California's Department of Health Care Access and Information on Jan. 30 described how it will spend an approximately $233 million federal rural health transformation award to build regional care collaboratives, expand workforce programs and modernize technology for rural communities.
"All activities, full 233,600,000, were approved by CMS and now are available for us to start implementing," Hovit Khosroevian, senior policy adviser for health workforce at the department, said during a statewide webinar. He said CalRHT will prioritize multi-year, structural changes over short-term operational backfill.
The department said the grant targets three intertwined initiatives: a transformative care model that links rural clinics and hospitals with larger hub centers; workforce-development efforts including mapping, education pathways and retention/relocation grants; and technology and tools such as EHR upgrades, eConsult and remote monitoring.
Officials described key guardrails: the program follows nine permissible uses outlined in HR 1 and the CMS notice of funding opportunity, with caps on some funding types (for example, provider payments that CMS treats as capped). Khosroevian said certain workforce awards that fund licensed or certified clinicians will carry a five-year service obligation tied to the funding; community health workers and other noncertified allied roles generally would not be subject to that obligation.

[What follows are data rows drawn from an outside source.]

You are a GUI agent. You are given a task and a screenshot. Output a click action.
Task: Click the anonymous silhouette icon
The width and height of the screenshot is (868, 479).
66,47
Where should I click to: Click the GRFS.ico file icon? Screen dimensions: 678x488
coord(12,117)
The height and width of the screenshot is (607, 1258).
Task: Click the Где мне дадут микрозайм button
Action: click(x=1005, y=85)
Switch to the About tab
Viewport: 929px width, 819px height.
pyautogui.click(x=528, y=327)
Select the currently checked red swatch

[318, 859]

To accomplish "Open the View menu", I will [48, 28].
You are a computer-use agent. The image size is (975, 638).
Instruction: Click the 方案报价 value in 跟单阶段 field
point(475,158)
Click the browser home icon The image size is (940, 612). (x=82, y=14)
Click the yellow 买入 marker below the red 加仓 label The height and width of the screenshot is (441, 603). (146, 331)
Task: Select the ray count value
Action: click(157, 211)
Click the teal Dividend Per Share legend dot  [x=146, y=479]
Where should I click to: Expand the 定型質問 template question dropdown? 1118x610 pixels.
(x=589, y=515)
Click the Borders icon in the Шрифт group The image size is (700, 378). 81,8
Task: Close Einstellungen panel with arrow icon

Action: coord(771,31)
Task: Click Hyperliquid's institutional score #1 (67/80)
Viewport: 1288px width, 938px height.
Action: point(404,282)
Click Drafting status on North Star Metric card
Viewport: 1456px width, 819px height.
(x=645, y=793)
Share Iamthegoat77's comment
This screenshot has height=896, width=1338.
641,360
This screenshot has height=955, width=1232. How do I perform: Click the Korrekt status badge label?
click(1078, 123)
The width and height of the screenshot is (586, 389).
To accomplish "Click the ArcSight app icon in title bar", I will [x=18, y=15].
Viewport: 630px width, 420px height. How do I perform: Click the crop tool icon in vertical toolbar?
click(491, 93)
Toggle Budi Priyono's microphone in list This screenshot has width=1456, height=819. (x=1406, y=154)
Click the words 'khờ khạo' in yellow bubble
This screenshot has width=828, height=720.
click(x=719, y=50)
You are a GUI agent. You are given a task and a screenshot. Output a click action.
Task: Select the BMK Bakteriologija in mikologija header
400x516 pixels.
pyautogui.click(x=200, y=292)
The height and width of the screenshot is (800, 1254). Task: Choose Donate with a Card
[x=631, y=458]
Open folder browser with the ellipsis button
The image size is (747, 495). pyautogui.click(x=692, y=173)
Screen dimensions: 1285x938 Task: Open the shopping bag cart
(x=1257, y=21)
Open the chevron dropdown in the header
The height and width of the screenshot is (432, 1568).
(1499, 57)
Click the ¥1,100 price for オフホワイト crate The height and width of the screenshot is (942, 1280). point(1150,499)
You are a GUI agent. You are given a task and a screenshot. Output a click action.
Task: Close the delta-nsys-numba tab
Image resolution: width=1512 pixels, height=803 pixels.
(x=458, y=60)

CalRHT staff said they plan to release the first grant applications in late spring or early summer 2026, select awardees in summer 2026, and complete contracting and CMS approval so funds are obligated by Oct. 30, 2026. Grantees, once awarded, would have through Sept. 2027 to expend FY2026 funds, department officials said.
The program sets a 5% budget floor for tribal partners and said applications that demonstrate collaboration with tribal health organizations will be prioritized. Department staff also said awards and subawards will include CMS reporting and oversight provisions and that further webinars will outline reporting requirements.
Dr. Lametta Tafara, the department's chief medical officer, described "transformative payments": time-limited, milestone-based investments for select rural hospitals that are intended to support measurable improvements and not to serve as ongoing operating subsidies. Tafara emphasized that payments would not duplicate or supplant other funding sources, consistent with CMS requirements.
The department encouraged prospective applicants to read its project and budget narratives and FAQs posted online and to send follow-up questions to the CalRHT email address. Officials said the state reached roughly 1,600 stakeholders during the application preparation phase and will establish a Rural Health Policy Council to advise implementation and policy decisions.
Next steps: watch for application releases in late spring/early summer 2026, and for award announcements and CMS review over the summer and fall leading into contracting before the Oct. 30 obligation deadline.